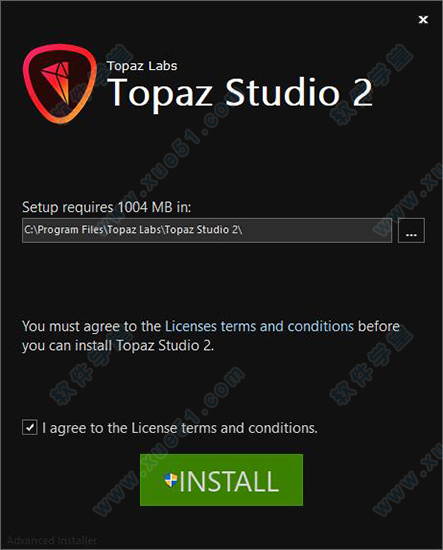443x550 pixels.
Task: Uncheck the license agreement checkbox
Action: click(x=29, y=427)
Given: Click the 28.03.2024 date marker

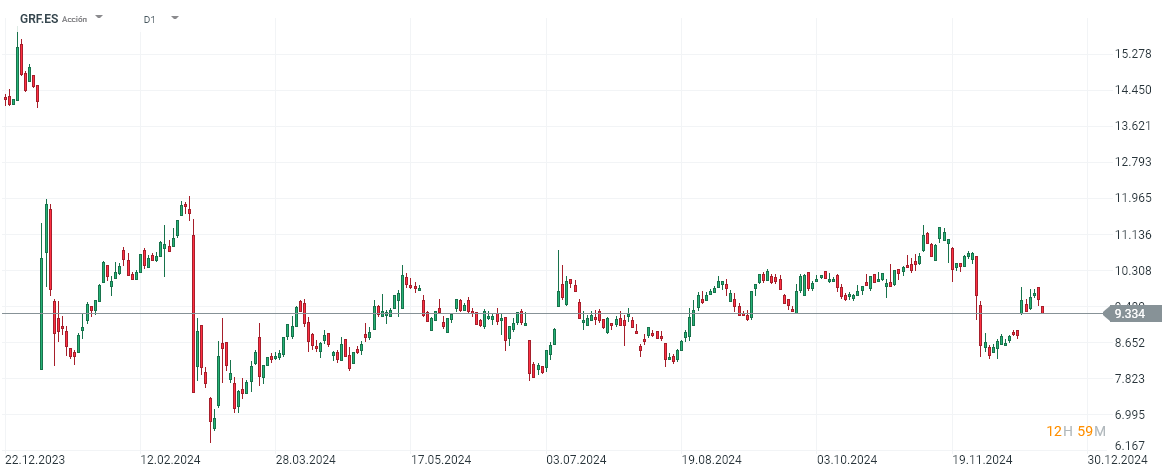Looking at the screenshot, I should [x=305, y=460].
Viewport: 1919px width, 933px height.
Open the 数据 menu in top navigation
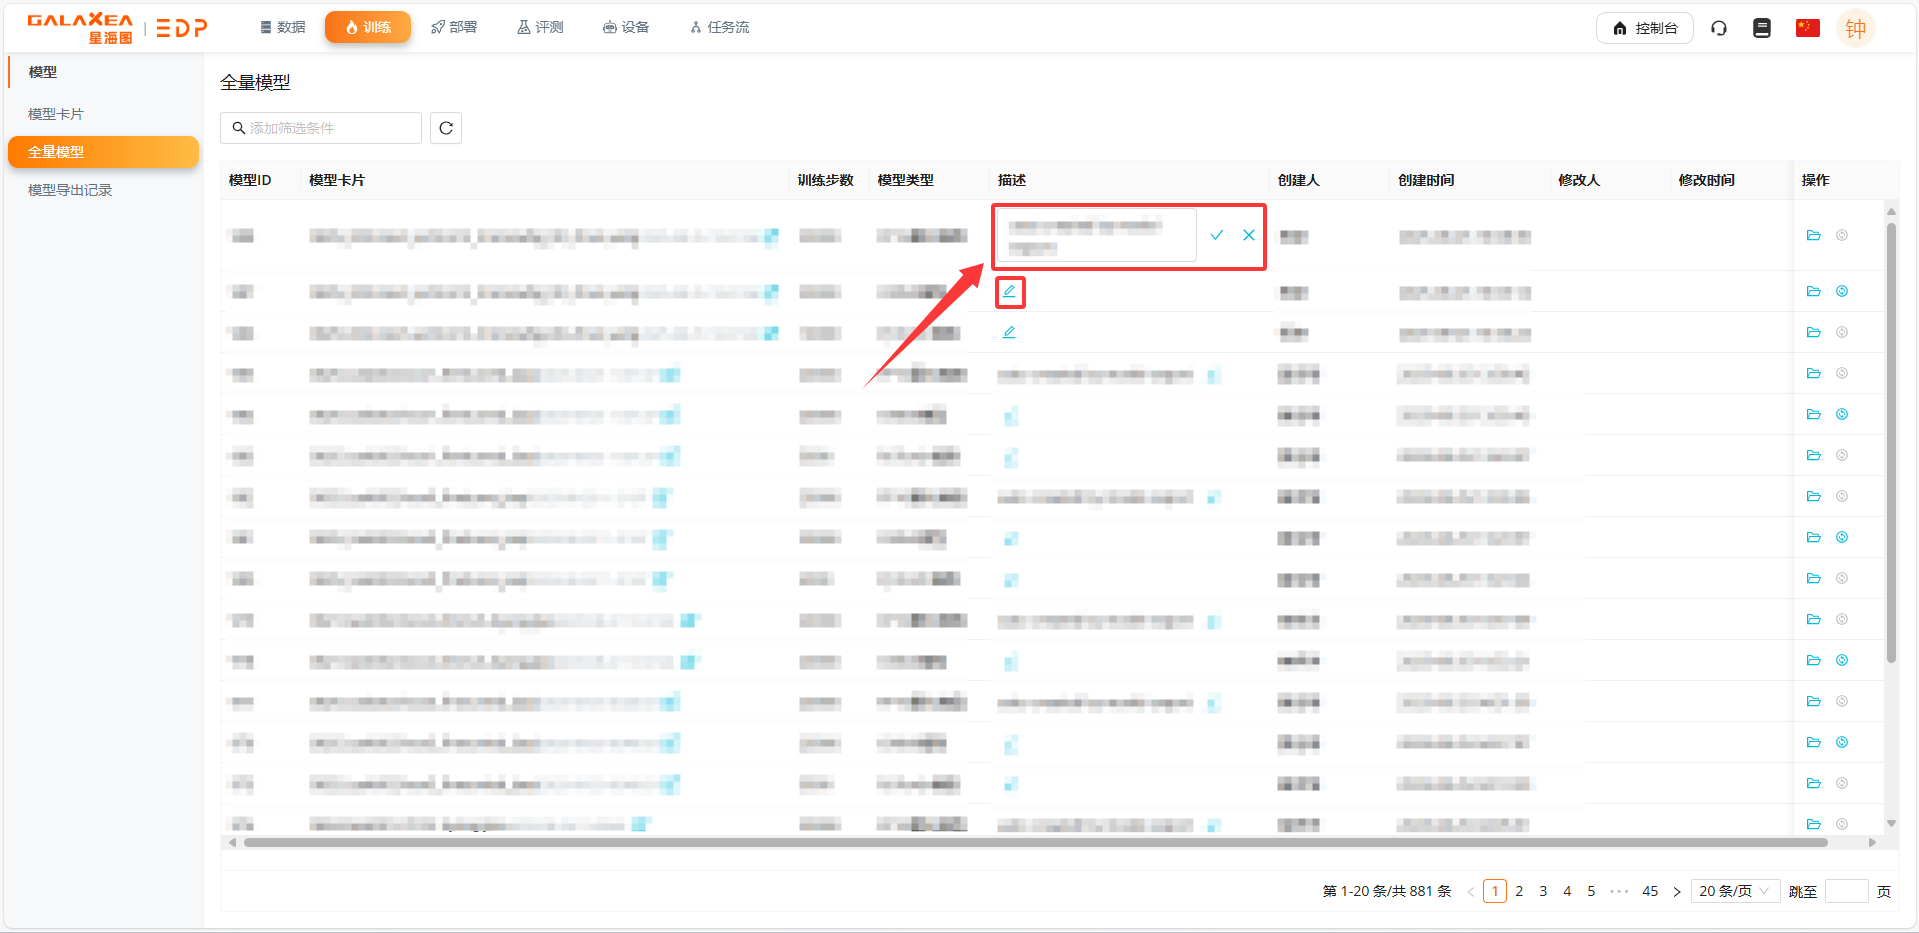[283, 27]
◆ ◆ ◆ ◆
**WORK INSTRUCTIONS**.
Give again exactly the lines from the one holding "Viewport: 1919px width, 933px height." to the final line of the records, both ends included, and nothing more. Pictures do not belong in the copy.

**RESPONSE TO THIS TASK**.
Viewport: 1919px width, 933px height.
Open the 数据 menu in top navigation
[283, 27]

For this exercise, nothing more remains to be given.